CFN describe-change-set JSON output as the deploy-time gospel (Verification step D in the implementation checklist). When a hand-built import template was being staged, CFN’s own report (Action, Replacement, Scope) was the unambiguous final word on whether the operation was read-only.
Strict-equality unit test pattern (root-dns-stack.test.ts V-ROOT-001 strict-match). Codifies the imported zone’s properties + retention policies so future CDK edits that would drift from the import target fail at test time, before deploy. Carries forward to every future “imported resource” surface.
Per-phase worktree convention (CLAUDE.md).
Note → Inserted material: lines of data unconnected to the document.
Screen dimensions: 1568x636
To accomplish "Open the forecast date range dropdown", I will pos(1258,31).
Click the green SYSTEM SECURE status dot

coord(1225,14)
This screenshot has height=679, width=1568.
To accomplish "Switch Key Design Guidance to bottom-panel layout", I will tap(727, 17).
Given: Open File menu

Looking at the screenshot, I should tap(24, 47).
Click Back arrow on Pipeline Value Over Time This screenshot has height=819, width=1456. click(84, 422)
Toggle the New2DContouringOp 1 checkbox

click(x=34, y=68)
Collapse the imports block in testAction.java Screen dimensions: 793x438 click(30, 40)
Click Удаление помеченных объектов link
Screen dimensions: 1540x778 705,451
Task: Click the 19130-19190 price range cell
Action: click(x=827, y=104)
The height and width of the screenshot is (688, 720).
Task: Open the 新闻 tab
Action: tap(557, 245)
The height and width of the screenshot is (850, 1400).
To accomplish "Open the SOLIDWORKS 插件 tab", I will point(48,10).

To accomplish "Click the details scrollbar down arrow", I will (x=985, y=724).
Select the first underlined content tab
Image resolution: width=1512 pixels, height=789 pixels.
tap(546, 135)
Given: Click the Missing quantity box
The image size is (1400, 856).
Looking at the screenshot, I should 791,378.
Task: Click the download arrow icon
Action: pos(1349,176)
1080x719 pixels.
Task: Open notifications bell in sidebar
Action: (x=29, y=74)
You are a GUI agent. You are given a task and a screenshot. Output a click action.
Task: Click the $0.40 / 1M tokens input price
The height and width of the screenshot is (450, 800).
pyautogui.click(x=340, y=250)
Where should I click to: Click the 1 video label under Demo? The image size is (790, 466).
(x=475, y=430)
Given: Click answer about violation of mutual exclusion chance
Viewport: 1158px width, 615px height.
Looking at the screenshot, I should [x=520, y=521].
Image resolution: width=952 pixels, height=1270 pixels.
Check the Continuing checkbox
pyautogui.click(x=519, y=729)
The Phase-2 implementation surface (folder rename, stack rename, new zone, IMPORT detour) was contained in phase-2/infrastructure/; Phase-1 PR review on PR #69 / PR #446 proceeded in phase-1/... worktrees concurrently. The convention scaled cleanly.
Scratch-directory discipline. The hand-built import template (scratch/importv2.json), the change-set JSON (scratch/change-set.json), and the deploy logs all stayed under infrastructure/scratch/ — never committed; never leaked into the diff. Standard convention; paid off here.